Molecular mechanisms of the antagonistic action between AT1 and AT2 receptors.

Although angiotensin II (Ang II) binds to Ang II type 1 (AT(1)) and type 2 (AT(2)) receptors, AT(1) and AT(2) receptors have antagonistic actions with regard to cell signaling. The molecular mechanisms that underlie this antagonism are not well understood. We examined AT(1) and AT(2) receptor-induced signal cross-talk in the cytoplasm and the importance of the hetero-dimerization of AT(1) receptor with AT(2) receptor on the cell surface. AT(1) and AT(2) receptors showed antagonistic effects toward inositol phosphate production. AT(1) receptors mainly formed homo-dimers, rather than hetero-dimers with AT(2) receptor, on the cell surface as determined by immunoprecipitation, and subsequently induced cell signals. AT(2) receptor mainly formed homo-dimers, rather than hetero-dimers with AT(1) receptor, on the cell surface. The expression levels of homo-dimerized AT(1) receptor or AT(2) receptor on the cell surface did not change after treatment with Ang II, the AT(1) receptor antagonist telmisartan or the AT(2) receptor antagonist PD123319. Finally, AT(1) and AT(2) receptor-induced signals antagonized phospholipase C-beta(3) phosphorylation.
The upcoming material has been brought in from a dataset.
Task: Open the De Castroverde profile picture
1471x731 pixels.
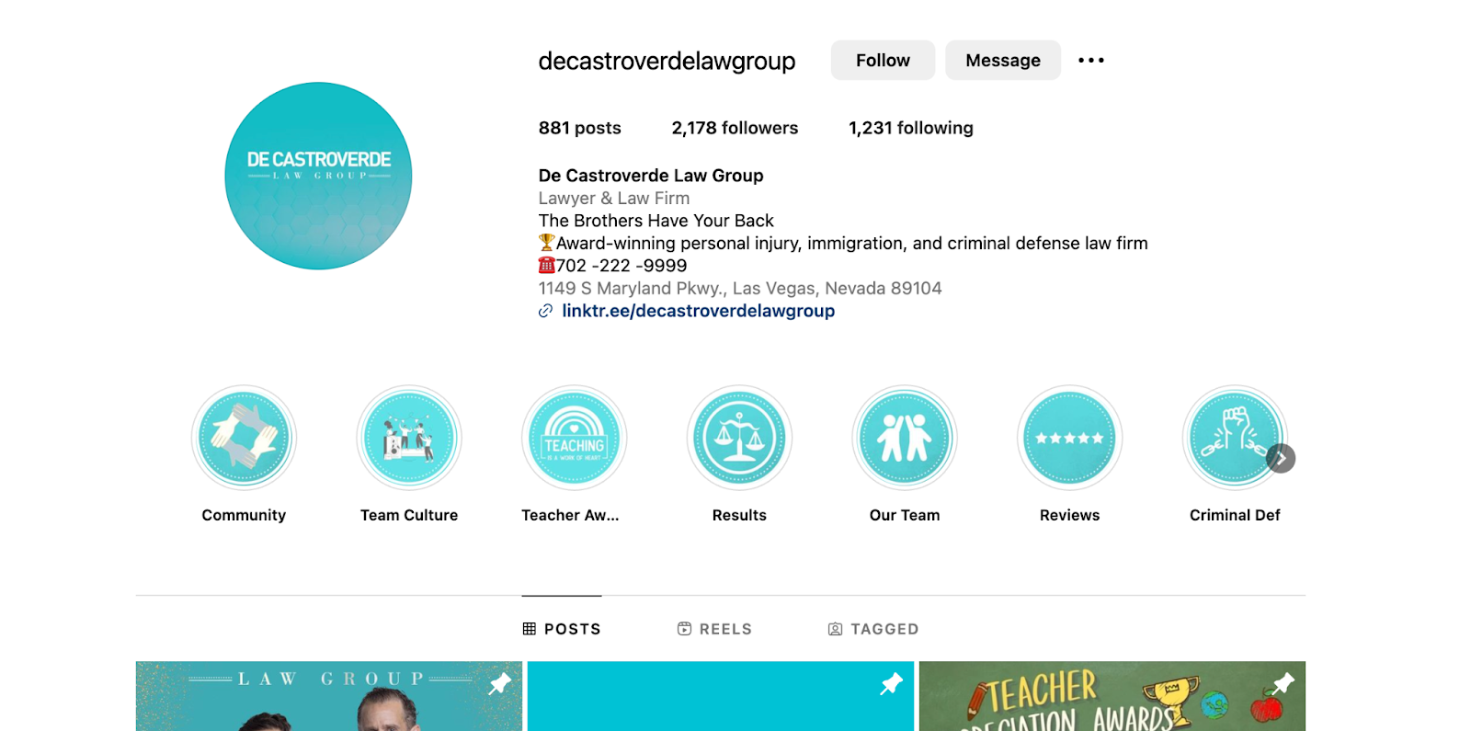Action: click(318, 176)
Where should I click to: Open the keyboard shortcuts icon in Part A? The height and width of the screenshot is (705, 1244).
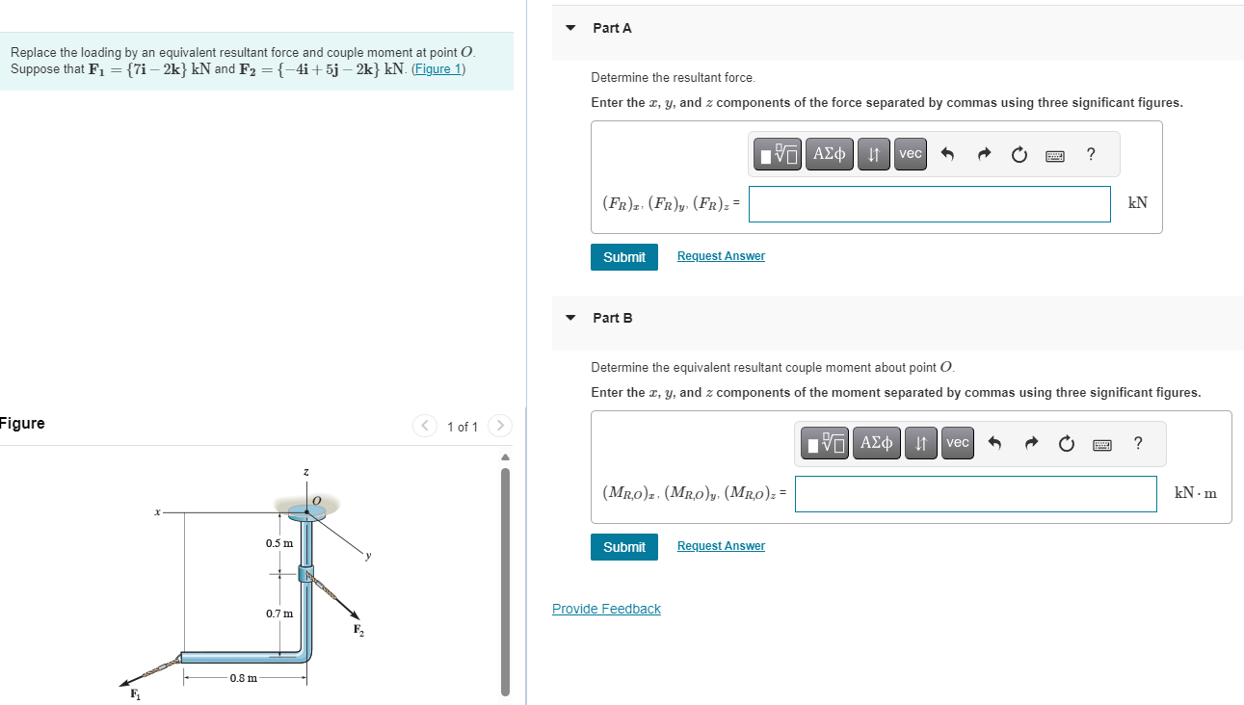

In conclusion, Ang II-induced AT(1) receptor signals may be mainly blocked by AT(2) receptor signals through their negative cross-talk in the cytoplasm rather than by the hetero-dimerization of both receptors on the cell surface. The proper balance of the expression levels of AT(1) and AT(2) receptors might be critical for the antagonistic action between these receptors.